Cytochrome P450 Time dependent inhibition (IC50 shift)

Background: Time dependent inhibition (TDI) gains an increasingly greater attention as a predictor of the drug-drug interaction potential of clinical candidates. IC50 shift assay is a current standard approach for preliminary assessment of TDI. In addition to competitive inhibition of CYP450, some compounds display time dependent inhibition. CYP450 mediated transformation of these compounds results in metabolites which act as reversible inhibitors or modify chemically enzyme (e.g. via covalent bond formation). Their inhibitory potency increases with incubation time. TDI is manifested by difference in IC50 values measured under two different conditions: pre-incubation of a test article with an enzyme and a cofactor NADPH, which produces metabolites, and pre-incubation without NADPH. TDI can be divided into a number of mechanistic categories including irreversible (covalent) modification of the enzyme (mechanism based inactivation), quasi-irreversible (metabolite-intermediate complex), reversible (metabolite is more potent inhibitor than parent), etc. TDI inhibition is of particular importance because it may result in a long-lasting inhibition since usually the enzyme resynthesis is required to recover the CYP450 activity.
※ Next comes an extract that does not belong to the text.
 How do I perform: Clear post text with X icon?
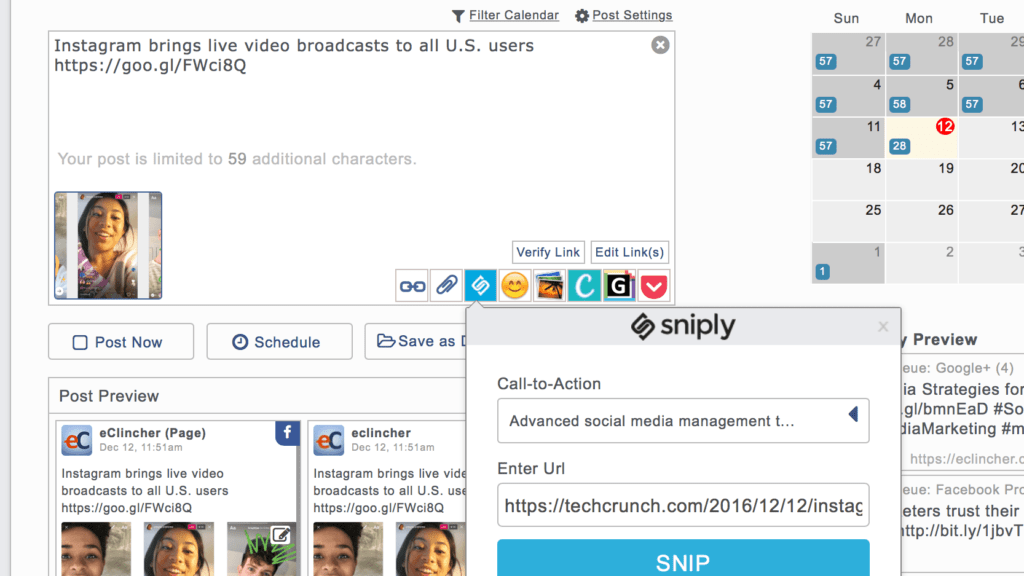[660, 45]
Deliverable: Dose-response inhibition curves (8 points, 3-fold serial dilution) of the test compound and the reference inhibitor starting from 100 µM concentration. All test points are performed in duplicates. The IC50 values are calculated using Microsoft Excel and GraphPad Prism software. Data include tables with inhibition % for each compound concentration and SD values, two dose-response inhibition curves (plus/minus NADPH), and IC50 shift value.

Sample Submission: A minimal accurately weighable quantity of dry compound (~2-3 mg or 5 µmol) or 100 µL of 40 mM stock DMSO solution is required for this assay. For multiple assays, lesser amount of compound per assay may be sufficient, which should be discussed for each particular project.